- [TASK DETAILS]: Scan the material and copy every line in which "agent" appears.

- [INFORMATION SHOWN]:
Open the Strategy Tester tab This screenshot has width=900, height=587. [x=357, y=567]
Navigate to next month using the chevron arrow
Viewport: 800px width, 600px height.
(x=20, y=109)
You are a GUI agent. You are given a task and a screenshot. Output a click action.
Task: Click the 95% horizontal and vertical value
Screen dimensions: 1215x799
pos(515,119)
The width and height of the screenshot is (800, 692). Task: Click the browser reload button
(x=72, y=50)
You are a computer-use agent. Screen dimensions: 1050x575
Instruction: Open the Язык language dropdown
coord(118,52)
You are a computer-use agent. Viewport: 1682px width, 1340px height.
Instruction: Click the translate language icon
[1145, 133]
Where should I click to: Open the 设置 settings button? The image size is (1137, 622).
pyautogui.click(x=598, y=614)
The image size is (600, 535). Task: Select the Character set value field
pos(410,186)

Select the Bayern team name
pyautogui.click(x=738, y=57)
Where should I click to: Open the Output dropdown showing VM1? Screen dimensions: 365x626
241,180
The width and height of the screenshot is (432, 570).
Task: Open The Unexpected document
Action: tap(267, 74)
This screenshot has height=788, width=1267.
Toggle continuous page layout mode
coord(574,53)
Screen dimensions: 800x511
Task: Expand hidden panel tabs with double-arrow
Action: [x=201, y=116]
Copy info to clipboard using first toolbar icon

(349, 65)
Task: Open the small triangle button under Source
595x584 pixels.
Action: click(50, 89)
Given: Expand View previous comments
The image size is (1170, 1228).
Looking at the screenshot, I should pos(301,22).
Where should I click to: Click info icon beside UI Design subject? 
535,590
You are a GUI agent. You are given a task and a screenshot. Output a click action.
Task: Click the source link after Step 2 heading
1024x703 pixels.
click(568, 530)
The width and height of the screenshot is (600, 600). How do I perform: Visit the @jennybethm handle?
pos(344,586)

- [EXERCISE RESULT]:
You are a GUI agent. You are given a task and a screenshot. Output a click action.
You are a computer-use agent. Screen dimensions: 1050x575
You are a computer-use agent. Viewport: 1682px width, 1340px height.
You are a GUI agent. You are given a task and a screenshot. Output a click action.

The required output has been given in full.